This season for the Miami Dolphins will be a fresh new start.
That start will go very well, or it may be a work in progress.
There is a new head coach on the sidelines for the Dolphins. Mike McDaniel has brought off-season hype that the franchise hasn’t felt in possibly two decades.
McDaniel is a young (39) upstart and an innovative offensive mind taking on his first head-coaching job after a year as the San Francisco 49ers offensive coordinator. His loose, fun players’ coach style pivots from ex-coach Brian Flores’ demeanor as a disciplinarian and disciple of Bill Belichick.
Speaking of Flores, a class-action lawsuit by him against the NFL and multiple teams — the Dolphins included — claiming racist hiring and retention practices against Black coaches is ongoing.
The Dolphins make me cry, Brian Flores files detailed NFL discrimination lawsuit
Back to the fresh start.
The offense starts with Tua Tagovailoa. It is still unclear if Tagovailoa is the quarterback for the long hall for the Dolphins, so they went out and made everyone around him better to get an answer.
The Dolphins’ blockbuster trade for speedy wide receiver Tyreek Hill shows Miami is putting their chips on the table to win now with Tua as QB1. Hill, clocked in-game as the NFL’s fastest player, presents a tremendous offensive weapon. Hill is the support that Tagovailoa needs.

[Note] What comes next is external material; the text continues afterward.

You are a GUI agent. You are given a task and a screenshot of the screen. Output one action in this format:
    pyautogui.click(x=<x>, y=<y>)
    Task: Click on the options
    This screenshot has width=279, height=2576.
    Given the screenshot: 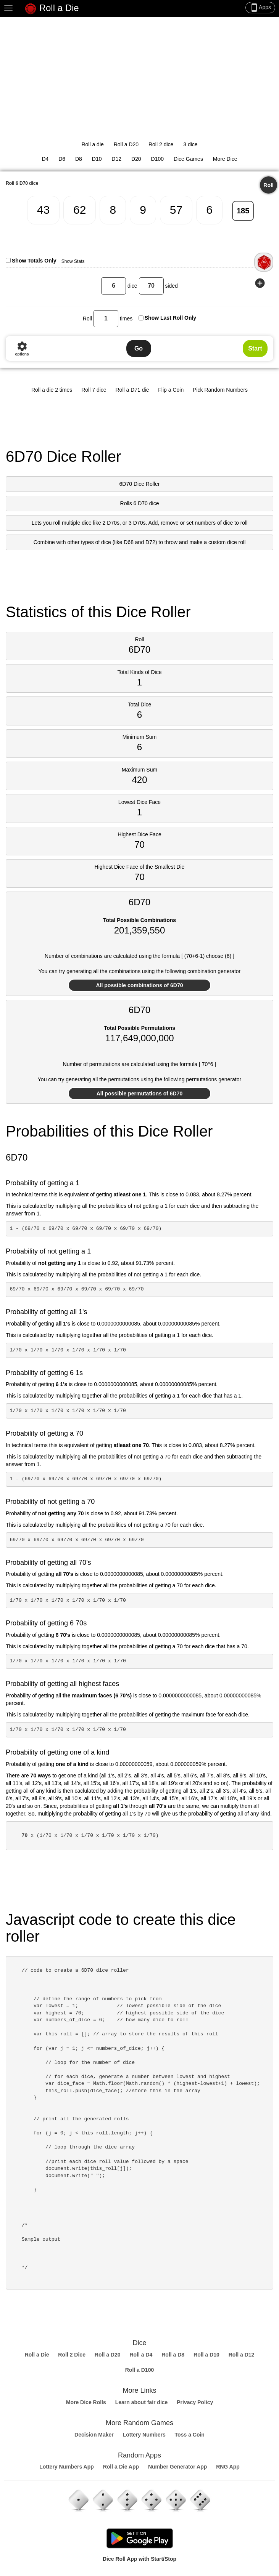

Hill came at a high cost, the package of five draft picks, including first- and second-rounders in the 2022 draft, that Miami offered to Kansas City to acquire the former Chiefs speedster with six Pro Bowls in six NFL seasons.
Jaylen Waddle will complement Hill as a severe threat, and he has nothing to prove other than remaining consistent. He enters his second NFL season looking to take the next step after setting an NFL rookie record with 104 receptions in 2021, collecting 1,015 yards from those catches. Miami will demonstrate yards after catch heading into the fall.
The running game will include Raheem Mostert, Chase Edmonds, and Myles Gaskin. Mostert, McDaniel’s former running back in San Francisco, has a blazing speedster but, at 30, is coming off a knee injury that ended his 2021 campaign two carries in. Edmonds comes over as a dynamic, versatile weapon out of the backfield, while Gaskin remains in the mix for touches.
The offensive line was addressed again. Terron Armstead, the prized free agent from the Saints, was signed by Miami to man the left tackle spot. Armstead is a downhill mauler as a run blocker. Former Cowboys guard Connor Williams will slide in somewhere, along with Robert Hunt, the Dolphins’ top returning blocker last year at right guard.
The center position remains puzzling, where converted guard Michael Deiter returns after an up-and-down 2021 and right tackle. The blind-side blocking for the left-handed Tagovailoa may come down to a competition between Austin Jackson, a 2020 first-round pick who was kicked inside from left tackle to guard last season, and Liam Eichenberg.
Defensively the Dolphins have key players returning on their roster. Cornerback Xavien Howard, the Dolphins’ lone Pro Bowler last season was given a lucrative extension. He has a league-leading 27 interceptions since entering the NFL in 2016. Having Howard in man coverage opposite cornerback Byron Jones and nickel Nik Needham allows the Dolphins to blitz as often as they do, which should continue under defensive coordinator Josh Boyer.
The fireworks are on the defensive line. Retaining defensive end Emmanuel Ogbah, who has led the team in sacks each of the past two seasons. When Ogbah doesn’t get the sack, he’s still often getting a QB hit, like he did 24 times last season, or batting a pass at the line of scrimmage. His 12 pass deflections in 2021 were the most by a defensive lineman since 2016.
Ogbah on one side and second-year edge defender Jaelan Phillips opposite him should form a dynamic pass-rush duo to complement the Dolphins’ strong secondary.
Jevon Holland, at free safety, can also play the ball-hawk role, covering ground in center field in a single-high look. Inside linebacker Jerome Baker has become a leader on a defense that uses multiple fronts but primarily lines up with three down linemen.
On special teams, after a first-team All-Pro season in 2020, kicker Jason Sanders had a down 2021, converting just 23-of-31 field-goal attempts. But he is reliable.
The Dolphins addressed their most troubling needs — adding offensive weapons, revamping the offensive line, and putting together what could be a diverse run game — while maintaining their greatest strength, the defense. The Dolphins can finish second in the AFC East with a fair 10-8 record.